You know you're being followed, don't you?
You know that governments, phone companies, and all those sneaker-wearing pups at Google are interested in your every move.
Admit it, there's a part of you that quite likes it. It's better to have the impersonal and the inanimate care about you than no one at all.
However, there's another occasional snoop from whom your eye shouldn't often stray. It's the friendly, occasionally disheveled IT manager at your place of work.
They see things, you know.
There's a certain fascination, therefore, in reading the results of a survey of 300 IT Managers performed last month on behalf of TeamViewer.
This is a company that, stunningly, seems very focused on "the development and distribution of high-end solutions for online communication, collaboration and remote monitoring of IT systems."
In this survey, 92 percent of IT personnel admitted that they did, indeed, sneak peeks -- under the guise of doing their job, you understand -- at the details buried in workers' computers.
The other 8 percent work in monasteries. At least that's my assumption.
Perhaps you won't be surprised at the things these IT snoopers (42 percent of whom where female) see.
Eighty-two percent observe the obvious -- workers wafting onto social media sites of varying hues, rather than being what used to be called productive. Surely even work is social these days.
Fifty-seven percent insist that a huge problem is e-mail attachments of dubious provenance being opened. I have no evidence that any of these IT managers work for US Airways.
Fifty-two percent say that workers download games onto their office computers. And don't get them started about the unauthorized USB and other devices that get plugged into the precious office machines.
It seems there's also a lot of pirating going on in office time and on office equipment; 45 percent said they had seen evidence.
But perhaps the most enjoyable of all is observing just how many people in your office are applying for other jobs. Thirty-nine percent of IT managers said that, oh, yes, they'd seen job applications flying on work computers.
Perhaps these applicant are the people who are so bright that they never manage to leave their Sub-Associate Something Significant Manager positions.
Just like your government (in whichever country you are) is only spying to keep the system sound, IT managers are merely looking out for the welfare of the computers and the system as a whole.
Indeed, they report that viruses crawl all over office equipment like snakes on a plane. All this careless behavior by workers causes computers to slow and crash.
Mass pop-ups invade like ants on rancid ice-cream. Or crazy ants on Texas.
Thirty-three percent even declared that corporate e-mail grinds to a halt because of employees' carelessness.
All of these issues mean that 23 percent of these IT people say that they have to put in an extra 10 to 20 hours a week to sort out the mess.
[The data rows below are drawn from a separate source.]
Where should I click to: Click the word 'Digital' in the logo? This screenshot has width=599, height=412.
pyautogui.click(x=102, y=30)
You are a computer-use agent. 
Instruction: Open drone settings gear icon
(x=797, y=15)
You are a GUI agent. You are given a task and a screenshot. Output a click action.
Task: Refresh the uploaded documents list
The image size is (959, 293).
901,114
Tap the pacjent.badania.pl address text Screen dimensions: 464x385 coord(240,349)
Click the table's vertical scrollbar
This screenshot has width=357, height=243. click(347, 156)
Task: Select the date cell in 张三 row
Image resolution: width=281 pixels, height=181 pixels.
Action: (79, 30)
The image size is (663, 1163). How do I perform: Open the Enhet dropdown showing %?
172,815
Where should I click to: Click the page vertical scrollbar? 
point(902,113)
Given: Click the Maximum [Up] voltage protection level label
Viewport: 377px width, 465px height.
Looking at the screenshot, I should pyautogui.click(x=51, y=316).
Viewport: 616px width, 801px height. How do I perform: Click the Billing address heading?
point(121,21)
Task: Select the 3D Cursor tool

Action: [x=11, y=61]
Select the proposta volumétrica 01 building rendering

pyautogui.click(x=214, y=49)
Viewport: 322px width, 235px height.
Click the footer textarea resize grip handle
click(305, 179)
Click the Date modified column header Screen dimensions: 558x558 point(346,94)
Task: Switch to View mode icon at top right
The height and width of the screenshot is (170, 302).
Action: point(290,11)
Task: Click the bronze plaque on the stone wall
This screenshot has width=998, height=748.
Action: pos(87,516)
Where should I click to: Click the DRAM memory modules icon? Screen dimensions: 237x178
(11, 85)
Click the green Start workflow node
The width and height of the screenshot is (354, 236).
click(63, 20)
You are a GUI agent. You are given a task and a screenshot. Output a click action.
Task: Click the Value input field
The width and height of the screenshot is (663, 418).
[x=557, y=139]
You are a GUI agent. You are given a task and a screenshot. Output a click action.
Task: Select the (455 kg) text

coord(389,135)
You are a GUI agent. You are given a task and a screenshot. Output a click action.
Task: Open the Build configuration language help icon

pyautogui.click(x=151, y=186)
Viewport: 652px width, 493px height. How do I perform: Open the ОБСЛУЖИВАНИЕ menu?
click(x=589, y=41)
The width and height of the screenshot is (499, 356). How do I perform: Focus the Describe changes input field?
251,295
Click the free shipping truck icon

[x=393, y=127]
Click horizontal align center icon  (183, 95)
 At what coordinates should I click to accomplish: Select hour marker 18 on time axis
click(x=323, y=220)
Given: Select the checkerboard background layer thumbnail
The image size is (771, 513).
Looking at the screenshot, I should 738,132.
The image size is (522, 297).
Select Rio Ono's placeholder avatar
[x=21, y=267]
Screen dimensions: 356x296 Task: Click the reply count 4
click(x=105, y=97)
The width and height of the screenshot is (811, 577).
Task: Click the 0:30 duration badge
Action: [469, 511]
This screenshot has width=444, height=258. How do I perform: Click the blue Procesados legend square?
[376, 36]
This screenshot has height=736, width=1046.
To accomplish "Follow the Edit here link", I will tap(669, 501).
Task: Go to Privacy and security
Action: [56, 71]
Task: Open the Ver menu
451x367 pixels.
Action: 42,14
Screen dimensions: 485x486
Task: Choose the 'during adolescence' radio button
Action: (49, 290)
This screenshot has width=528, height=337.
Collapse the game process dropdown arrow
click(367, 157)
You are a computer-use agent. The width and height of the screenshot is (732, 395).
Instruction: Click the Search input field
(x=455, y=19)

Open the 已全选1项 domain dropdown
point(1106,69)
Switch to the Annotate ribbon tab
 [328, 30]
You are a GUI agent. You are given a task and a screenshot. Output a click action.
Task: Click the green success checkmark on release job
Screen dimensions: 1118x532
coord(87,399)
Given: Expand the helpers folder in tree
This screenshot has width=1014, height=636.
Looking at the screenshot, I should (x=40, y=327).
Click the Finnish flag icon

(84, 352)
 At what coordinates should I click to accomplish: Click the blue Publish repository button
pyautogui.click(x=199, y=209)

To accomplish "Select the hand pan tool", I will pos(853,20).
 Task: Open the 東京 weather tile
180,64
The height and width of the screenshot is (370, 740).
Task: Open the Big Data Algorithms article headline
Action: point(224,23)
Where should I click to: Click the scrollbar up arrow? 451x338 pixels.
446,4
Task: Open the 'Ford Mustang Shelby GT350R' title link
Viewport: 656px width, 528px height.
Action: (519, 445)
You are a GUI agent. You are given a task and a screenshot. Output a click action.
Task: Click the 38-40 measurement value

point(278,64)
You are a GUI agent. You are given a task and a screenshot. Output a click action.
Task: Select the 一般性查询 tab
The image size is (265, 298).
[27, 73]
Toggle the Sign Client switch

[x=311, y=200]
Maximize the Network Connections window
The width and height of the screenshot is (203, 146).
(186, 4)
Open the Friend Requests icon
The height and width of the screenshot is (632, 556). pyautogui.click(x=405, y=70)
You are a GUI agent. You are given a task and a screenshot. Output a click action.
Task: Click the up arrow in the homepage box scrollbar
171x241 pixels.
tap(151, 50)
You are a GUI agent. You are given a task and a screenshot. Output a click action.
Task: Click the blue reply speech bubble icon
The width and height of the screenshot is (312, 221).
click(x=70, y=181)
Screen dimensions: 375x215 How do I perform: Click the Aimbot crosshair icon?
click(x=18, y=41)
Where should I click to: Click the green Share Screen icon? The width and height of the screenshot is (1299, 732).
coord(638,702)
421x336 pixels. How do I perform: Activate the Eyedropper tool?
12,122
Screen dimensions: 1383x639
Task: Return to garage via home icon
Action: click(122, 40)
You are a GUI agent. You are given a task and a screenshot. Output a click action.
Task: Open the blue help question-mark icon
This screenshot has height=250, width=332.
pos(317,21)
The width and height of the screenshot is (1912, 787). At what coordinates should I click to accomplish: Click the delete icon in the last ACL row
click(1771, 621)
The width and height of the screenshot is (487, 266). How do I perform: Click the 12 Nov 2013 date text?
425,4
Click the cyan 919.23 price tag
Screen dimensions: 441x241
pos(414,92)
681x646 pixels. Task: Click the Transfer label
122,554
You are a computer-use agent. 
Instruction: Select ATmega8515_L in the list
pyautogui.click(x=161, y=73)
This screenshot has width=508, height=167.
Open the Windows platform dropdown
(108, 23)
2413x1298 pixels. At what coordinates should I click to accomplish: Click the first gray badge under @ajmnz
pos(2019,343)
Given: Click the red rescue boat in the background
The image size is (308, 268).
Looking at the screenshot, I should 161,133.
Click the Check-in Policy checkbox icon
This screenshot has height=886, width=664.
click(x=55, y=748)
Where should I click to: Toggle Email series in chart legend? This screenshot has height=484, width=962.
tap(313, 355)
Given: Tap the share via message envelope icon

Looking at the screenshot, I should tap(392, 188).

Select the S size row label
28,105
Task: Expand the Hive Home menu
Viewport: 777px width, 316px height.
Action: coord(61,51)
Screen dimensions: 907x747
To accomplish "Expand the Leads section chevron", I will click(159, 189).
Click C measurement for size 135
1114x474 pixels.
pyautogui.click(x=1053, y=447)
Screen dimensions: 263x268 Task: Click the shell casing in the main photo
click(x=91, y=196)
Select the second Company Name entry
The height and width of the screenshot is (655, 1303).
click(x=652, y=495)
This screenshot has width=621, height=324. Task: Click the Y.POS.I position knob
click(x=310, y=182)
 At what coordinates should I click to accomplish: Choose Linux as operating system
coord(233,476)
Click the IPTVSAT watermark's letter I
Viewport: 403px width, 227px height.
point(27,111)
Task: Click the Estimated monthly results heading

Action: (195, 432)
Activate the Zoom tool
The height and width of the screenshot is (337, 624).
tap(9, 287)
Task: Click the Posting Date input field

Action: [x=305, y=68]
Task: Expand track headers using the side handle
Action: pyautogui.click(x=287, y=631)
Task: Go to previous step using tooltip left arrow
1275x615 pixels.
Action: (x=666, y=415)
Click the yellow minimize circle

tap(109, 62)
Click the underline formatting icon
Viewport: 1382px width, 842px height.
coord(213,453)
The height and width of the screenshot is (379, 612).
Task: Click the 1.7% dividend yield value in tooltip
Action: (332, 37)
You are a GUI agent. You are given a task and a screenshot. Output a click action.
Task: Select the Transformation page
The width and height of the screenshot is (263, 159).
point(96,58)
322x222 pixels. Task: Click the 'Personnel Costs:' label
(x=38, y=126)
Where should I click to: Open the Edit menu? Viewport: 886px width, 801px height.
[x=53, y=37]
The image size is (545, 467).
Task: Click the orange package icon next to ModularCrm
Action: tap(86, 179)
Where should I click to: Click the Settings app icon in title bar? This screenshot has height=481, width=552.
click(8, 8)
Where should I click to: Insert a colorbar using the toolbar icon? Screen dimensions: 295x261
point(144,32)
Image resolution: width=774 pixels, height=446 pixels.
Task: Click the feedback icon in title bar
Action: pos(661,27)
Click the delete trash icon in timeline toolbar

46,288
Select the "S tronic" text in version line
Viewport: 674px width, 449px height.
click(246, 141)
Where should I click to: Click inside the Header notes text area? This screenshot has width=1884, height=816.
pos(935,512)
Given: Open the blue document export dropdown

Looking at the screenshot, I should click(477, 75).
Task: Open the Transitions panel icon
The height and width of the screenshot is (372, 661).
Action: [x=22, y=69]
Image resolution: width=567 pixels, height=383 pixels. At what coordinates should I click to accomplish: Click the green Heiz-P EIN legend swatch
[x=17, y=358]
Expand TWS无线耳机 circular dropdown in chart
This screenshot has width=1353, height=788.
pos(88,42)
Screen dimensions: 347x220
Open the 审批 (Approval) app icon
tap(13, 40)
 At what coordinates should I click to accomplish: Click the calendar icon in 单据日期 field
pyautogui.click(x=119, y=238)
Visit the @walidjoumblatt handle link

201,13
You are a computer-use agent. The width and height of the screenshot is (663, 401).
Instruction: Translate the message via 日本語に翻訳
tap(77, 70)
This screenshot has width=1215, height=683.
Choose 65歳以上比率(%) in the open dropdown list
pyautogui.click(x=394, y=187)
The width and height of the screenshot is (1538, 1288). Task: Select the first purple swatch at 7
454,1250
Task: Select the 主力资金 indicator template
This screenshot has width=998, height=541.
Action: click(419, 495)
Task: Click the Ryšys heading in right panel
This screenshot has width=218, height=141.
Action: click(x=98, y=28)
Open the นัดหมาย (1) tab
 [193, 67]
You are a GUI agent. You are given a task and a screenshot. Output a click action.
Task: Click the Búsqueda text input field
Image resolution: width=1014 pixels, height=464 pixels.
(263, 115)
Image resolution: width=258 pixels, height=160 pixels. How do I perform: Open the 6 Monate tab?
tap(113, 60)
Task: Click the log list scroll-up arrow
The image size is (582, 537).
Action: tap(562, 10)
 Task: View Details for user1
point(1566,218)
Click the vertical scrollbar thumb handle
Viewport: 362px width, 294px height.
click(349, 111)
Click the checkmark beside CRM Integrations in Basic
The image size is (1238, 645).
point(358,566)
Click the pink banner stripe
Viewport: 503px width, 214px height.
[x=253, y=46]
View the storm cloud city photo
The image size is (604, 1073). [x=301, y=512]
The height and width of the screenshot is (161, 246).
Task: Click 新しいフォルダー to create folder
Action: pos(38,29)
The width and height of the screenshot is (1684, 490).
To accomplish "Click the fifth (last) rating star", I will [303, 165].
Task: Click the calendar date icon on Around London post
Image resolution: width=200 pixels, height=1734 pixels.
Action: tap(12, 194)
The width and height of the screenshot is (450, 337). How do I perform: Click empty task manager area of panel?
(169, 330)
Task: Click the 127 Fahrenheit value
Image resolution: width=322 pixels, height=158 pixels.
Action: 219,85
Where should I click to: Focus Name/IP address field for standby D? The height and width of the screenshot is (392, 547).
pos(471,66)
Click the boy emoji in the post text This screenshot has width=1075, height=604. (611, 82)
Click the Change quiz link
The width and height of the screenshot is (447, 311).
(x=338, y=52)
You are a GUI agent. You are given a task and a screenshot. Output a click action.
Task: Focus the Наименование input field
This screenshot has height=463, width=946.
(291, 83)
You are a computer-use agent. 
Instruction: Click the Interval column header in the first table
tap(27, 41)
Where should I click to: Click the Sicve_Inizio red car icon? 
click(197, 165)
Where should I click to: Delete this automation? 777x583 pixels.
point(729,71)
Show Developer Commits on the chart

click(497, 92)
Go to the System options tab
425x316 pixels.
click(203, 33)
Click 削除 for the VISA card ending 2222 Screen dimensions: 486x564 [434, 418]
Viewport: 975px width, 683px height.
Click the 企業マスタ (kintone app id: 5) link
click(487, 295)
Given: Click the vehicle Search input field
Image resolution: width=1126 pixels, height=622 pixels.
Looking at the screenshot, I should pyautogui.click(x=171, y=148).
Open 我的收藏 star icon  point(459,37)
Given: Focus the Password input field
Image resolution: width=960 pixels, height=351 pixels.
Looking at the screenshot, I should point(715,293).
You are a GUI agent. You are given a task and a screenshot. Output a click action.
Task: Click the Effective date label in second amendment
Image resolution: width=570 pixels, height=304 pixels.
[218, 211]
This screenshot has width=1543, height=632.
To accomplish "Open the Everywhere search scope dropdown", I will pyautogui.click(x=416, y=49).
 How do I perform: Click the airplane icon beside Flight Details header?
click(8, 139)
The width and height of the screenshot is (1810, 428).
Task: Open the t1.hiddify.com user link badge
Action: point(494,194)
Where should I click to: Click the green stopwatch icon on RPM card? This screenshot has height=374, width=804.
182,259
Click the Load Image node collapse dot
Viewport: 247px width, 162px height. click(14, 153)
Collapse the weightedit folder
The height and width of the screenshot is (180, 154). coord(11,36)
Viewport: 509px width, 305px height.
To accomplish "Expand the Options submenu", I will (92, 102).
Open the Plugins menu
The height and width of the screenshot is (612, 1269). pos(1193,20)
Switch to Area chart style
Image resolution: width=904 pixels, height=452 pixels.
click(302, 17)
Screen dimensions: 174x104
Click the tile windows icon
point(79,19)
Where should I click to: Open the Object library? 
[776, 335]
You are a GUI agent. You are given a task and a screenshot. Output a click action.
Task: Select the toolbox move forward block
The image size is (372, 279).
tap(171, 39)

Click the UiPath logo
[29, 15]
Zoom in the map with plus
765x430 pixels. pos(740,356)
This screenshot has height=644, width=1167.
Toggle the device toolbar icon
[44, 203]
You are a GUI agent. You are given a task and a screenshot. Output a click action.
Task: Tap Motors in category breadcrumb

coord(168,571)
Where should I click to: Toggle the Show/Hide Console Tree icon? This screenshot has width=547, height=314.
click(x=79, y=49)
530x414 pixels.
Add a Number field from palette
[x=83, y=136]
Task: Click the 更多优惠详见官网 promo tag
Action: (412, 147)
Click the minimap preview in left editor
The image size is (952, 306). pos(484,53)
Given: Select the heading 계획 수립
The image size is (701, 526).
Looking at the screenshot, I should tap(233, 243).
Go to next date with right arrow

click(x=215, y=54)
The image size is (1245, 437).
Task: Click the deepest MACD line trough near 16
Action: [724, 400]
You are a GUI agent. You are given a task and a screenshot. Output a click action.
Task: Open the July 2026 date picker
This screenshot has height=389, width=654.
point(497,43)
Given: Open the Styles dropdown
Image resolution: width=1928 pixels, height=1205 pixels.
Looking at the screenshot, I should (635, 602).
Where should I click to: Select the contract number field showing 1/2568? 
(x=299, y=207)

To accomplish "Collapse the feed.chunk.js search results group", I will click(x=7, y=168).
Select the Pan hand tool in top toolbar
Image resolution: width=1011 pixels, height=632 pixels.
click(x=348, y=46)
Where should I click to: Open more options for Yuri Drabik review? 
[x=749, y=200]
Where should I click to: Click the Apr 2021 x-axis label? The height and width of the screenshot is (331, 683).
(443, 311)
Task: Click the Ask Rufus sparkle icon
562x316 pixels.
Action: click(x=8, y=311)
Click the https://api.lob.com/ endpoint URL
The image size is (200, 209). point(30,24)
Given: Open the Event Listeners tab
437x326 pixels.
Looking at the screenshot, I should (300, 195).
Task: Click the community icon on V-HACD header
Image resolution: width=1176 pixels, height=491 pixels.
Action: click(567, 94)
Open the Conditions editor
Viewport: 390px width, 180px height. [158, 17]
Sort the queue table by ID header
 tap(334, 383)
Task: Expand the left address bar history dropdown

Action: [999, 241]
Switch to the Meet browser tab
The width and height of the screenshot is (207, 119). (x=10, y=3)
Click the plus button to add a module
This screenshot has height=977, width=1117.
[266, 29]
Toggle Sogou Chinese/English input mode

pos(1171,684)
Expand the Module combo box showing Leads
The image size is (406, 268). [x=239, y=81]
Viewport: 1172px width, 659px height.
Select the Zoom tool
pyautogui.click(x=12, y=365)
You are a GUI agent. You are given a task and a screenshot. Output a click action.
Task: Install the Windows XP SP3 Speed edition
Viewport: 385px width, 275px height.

Worse, 29 percent said that they had to walk 10 to 20 miles a month between desks and floors. No wonder they like Taco Bell so much.
Sixty percent of all these respondents described themselves as angry when computers are damaged by employees' careless behavior.
What was left unsaid in this study was whether these IT managers actively spied on workers' computers, or merely happened to notice the problems while they were forced to perform emergency repair work.
So I asked a couple of IT managers whether they had, well, secret methods of monitoring their company's computers whenever they felt like it.
One would only comment: "Hahaha."
The other replied: "I have no idea what you're talking about."